Records contained in a dataset:
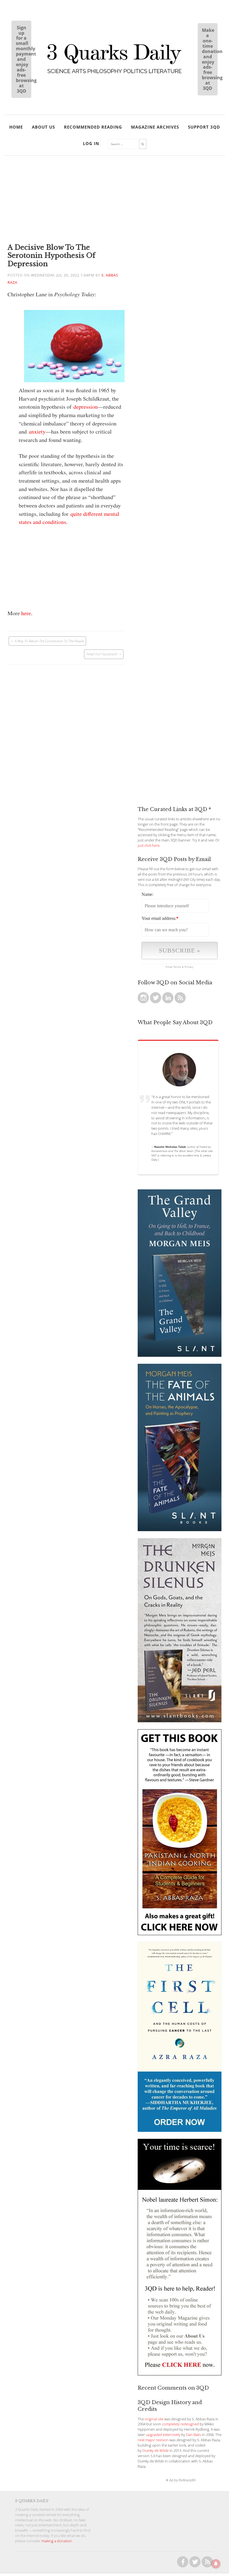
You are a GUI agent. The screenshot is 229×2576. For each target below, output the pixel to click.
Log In (91, 143)
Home (16, 127)
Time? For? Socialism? (101, 654)
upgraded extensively (163, 2434)
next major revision (153, 2440)
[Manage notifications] (215, 2563)
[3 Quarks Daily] (114, 74)
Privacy (189, 967)
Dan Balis (193, 2434)
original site (154, 2419)
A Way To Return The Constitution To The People (49, 641)
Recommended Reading (93, 127)
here (26, 613)
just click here (148, 845)
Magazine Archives (155, 127)
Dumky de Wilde (155, 2450)
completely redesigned (180, 2424)
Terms (177, 967)
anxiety (37, 431)
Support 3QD (204, 127)
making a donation (57, 2541)
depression (85, 406)
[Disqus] (66, 734)
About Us (43, 127)
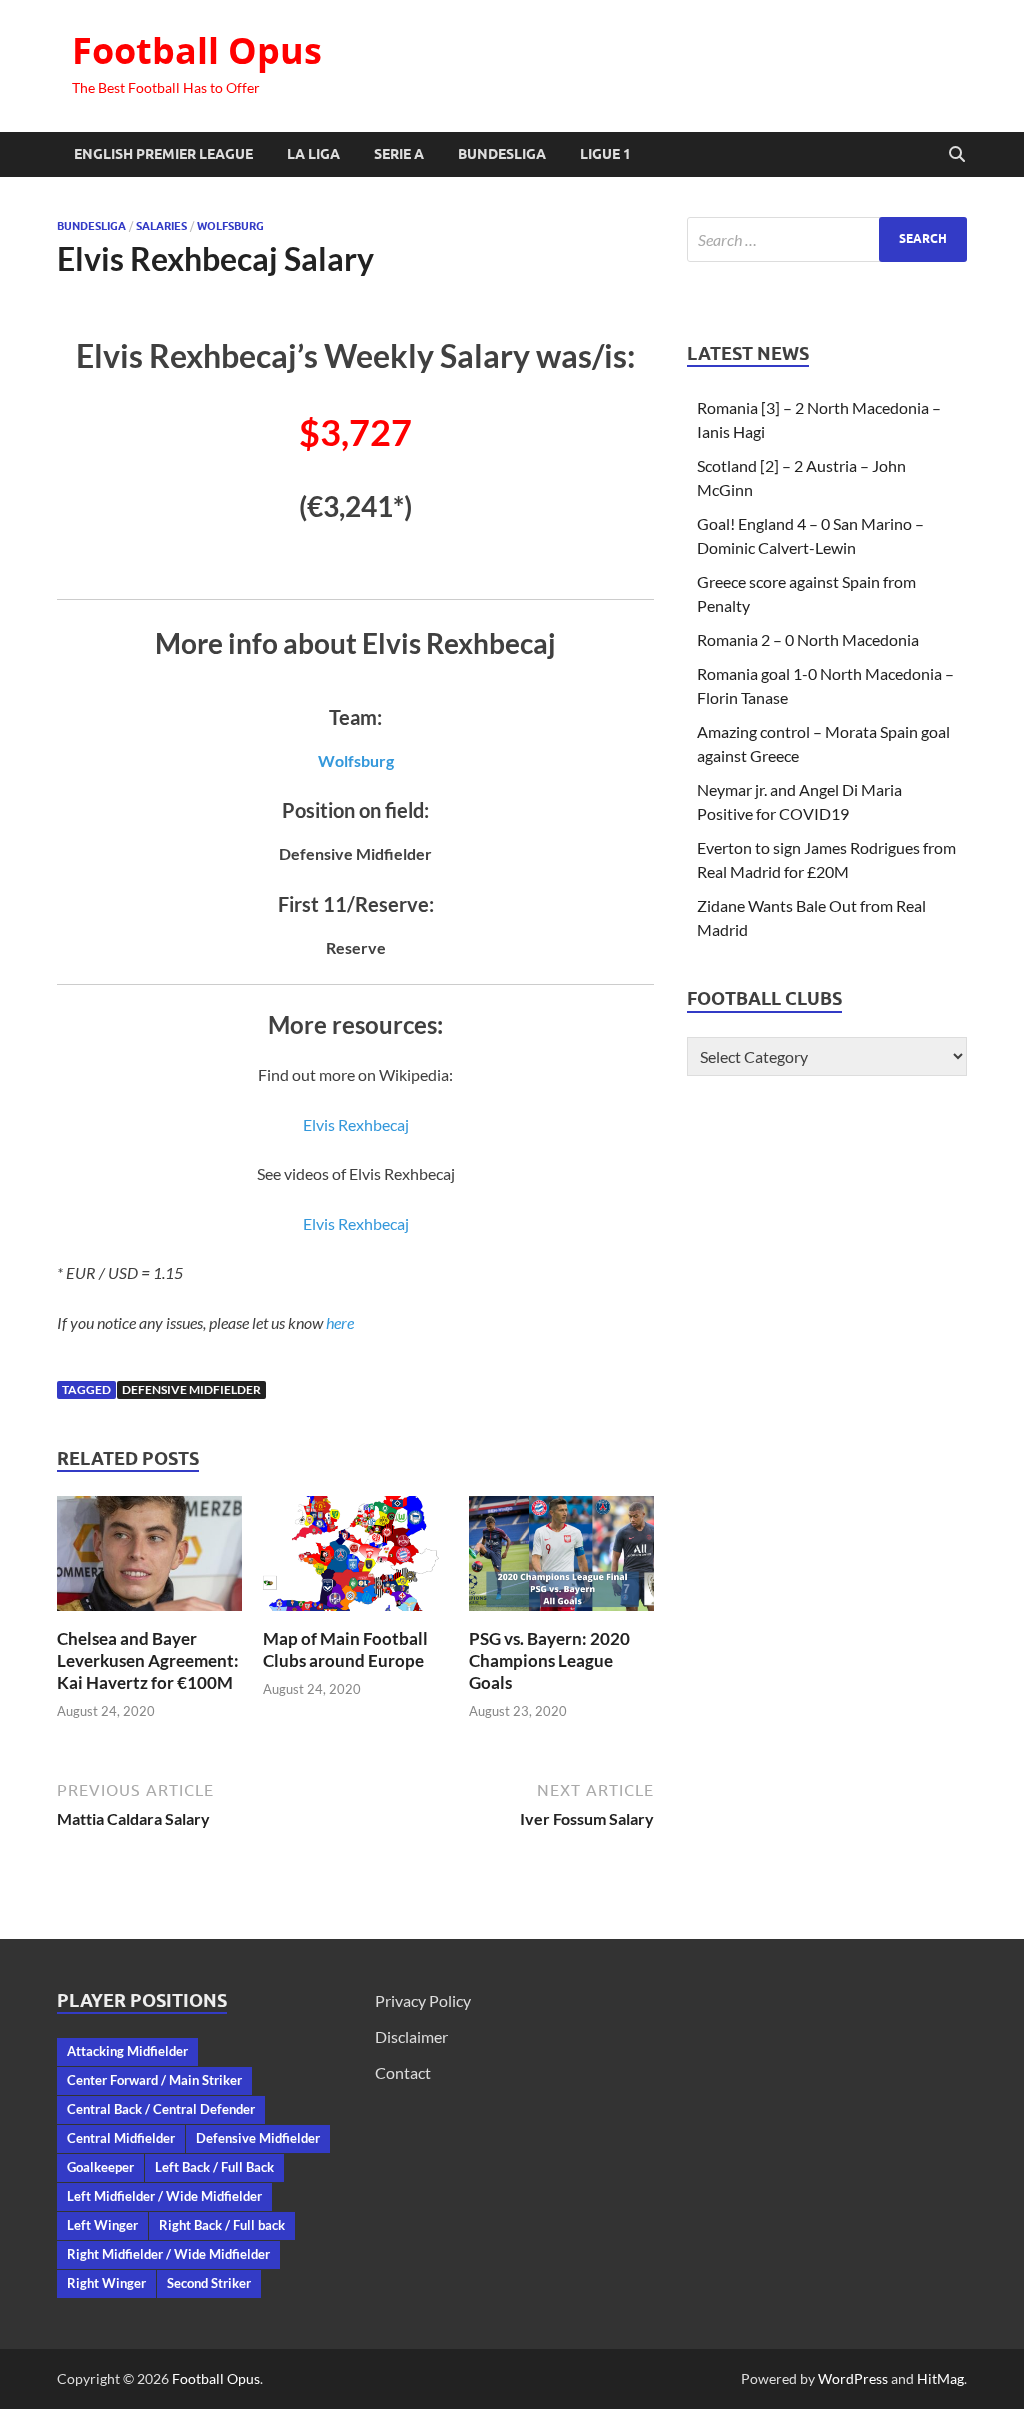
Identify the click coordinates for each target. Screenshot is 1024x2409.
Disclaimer (411, 2036)
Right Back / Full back (222, 2225)
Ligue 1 (605, 154)
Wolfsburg (230, 226)
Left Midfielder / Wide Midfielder (164, 2196)
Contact (403, 2072)
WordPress (853, 2378)
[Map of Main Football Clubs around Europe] (355, 1559)
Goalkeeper (100, 2167)
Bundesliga (502, 154)
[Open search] (957, 155)
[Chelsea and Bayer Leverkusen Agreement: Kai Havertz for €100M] (149, 1559)
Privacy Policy (423, 2000)
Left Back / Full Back (214, 2167)
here (340, 1322)
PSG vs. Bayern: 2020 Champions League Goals (549, 1660)
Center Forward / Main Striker (154, 2080)
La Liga (313, 154)
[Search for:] (827, 239)
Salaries (161, 226)
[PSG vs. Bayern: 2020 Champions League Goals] (561, 1559)
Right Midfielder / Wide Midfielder (168, 2254)
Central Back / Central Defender (161, 2109)
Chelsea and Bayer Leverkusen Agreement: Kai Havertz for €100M (148, 1660)
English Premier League (163, 154)
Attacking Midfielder (127, 2051)
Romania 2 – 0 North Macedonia (808, 639)
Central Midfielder (121, 2138)
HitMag (940, 2378)
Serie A (399, 154)
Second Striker (209, 2283)
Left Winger (102, 2225)
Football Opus (197, 50)
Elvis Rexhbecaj (356, 1124)
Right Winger (106, 2283)
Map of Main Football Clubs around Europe (345, 1649)
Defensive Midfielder (191, 1389)
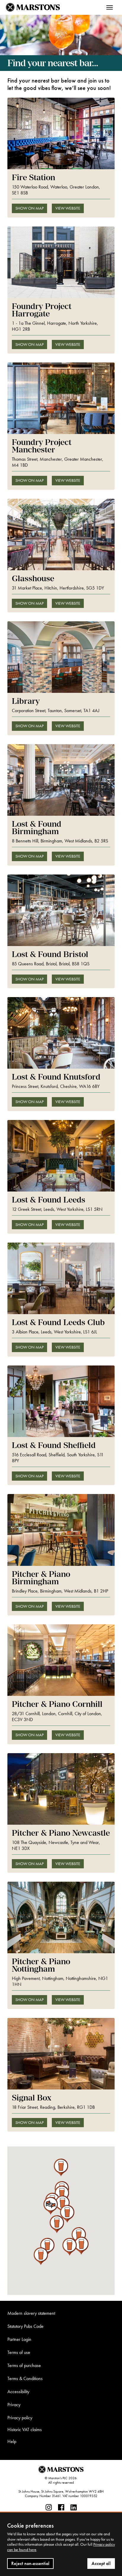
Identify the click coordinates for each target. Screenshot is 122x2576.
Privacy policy (19, 2417)
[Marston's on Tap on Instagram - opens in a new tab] (49, 2507)
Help (11, 2441)
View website (67, 208)
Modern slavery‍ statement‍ (31, 2313)
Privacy (13, 2404)
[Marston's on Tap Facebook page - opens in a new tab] (61, 2507)
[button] (50, 2206)
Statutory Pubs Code (25, 2326)
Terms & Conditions (25, 2378)
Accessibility (18, 2391)
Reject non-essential (30, 2563)
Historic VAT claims (24, 2429)
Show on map (29, 208)
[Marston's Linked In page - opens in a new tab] (73, 2508)
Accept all (101, 2563)
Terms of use (18, 2352)
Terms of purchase (24, 2365)
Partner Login (19, 2339)
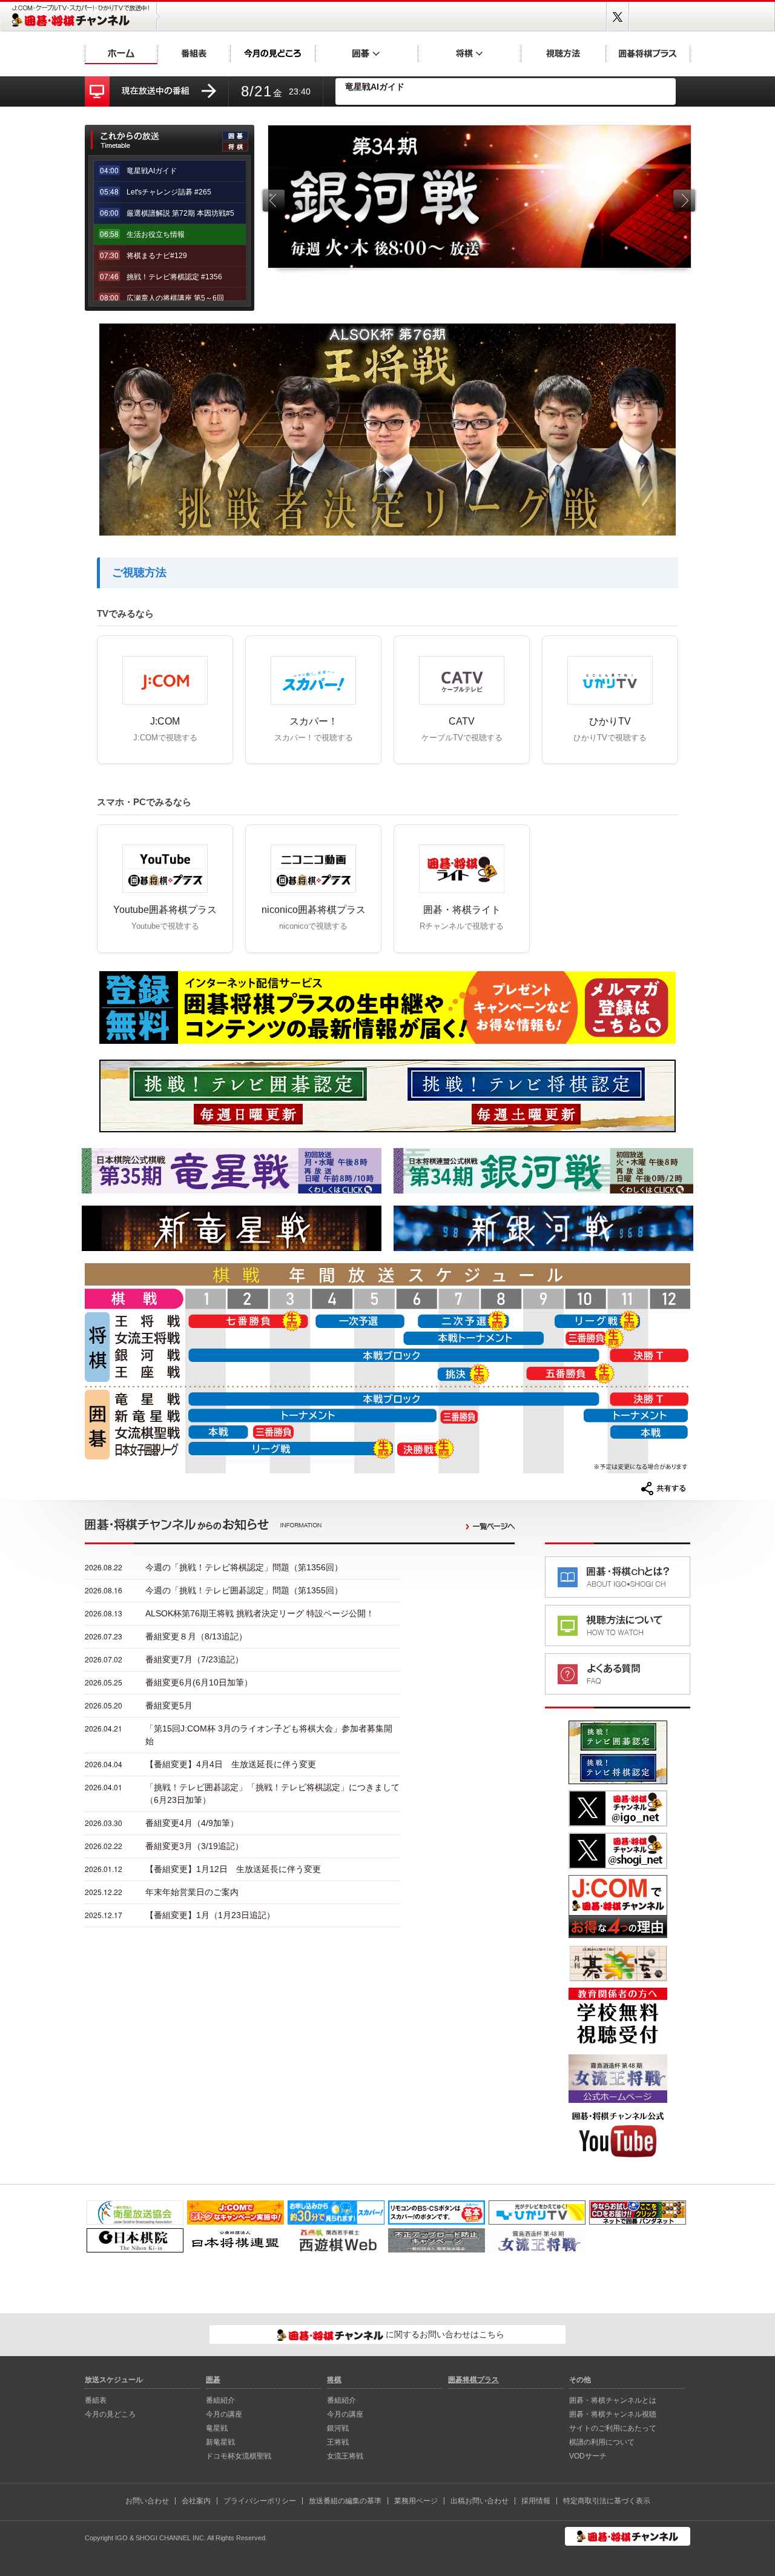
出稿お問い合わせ (479, 2501)
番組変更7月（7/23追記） (194, 1659)
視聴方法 (563, 53)
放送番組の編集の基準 (345, 2501)
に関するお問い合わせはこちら (443, 2334)
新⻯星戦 (220, 2442)
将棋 (469, 53)
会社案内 (196, 2501)
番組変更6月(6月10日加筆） (198, 1682)
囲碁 (366, 53)
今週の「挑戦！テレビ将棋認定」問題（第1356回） (244, 1567)
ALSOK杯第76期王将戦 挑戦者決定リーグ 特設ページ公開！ (259, 1613)
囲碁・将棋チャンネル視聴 (612, 2414)
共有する (663, 1488)
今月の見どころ (272, 53)
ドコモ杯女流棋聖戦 (238, 2456)
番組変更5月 (169, 1705)
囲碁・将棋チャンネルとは (612, 2400)
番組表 (193, 53)
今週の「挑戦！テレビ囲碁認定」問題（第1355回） (244, 1590)
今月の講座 (224, 2414)
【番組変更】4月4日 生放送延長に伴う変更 (230, 1764)
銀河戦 (338, 2428)
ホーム (121, 53)
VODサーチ (588, 2456)
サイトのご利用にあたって (612, 2428)
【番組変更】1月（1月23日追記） (210, 1915)
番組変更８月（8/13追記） (196, 1636)
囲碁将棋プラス (647, 53)
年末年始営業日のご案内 (192, 1892)
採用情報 (535, 2501)
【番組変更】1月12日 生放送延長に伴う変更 (233, 1869)
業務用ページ (416, 2501)
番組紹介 (220, 2400)
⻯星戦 (217, 2428)
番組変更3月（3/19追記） (194, 1846)
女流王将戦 (345, 2456)
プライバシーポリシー (259, 2501)
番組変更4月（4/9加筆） (192, 1823)
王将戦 (338, 2442)
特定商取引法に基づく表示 (606, 2501)
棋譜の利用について (602, 2442)
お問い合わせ (147, 2501)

_WHAT YOU ARE ASKED TO DO:_ Your reply should consist of one number: how many lines above contain the word "League".

_THE ANSWER:_ 3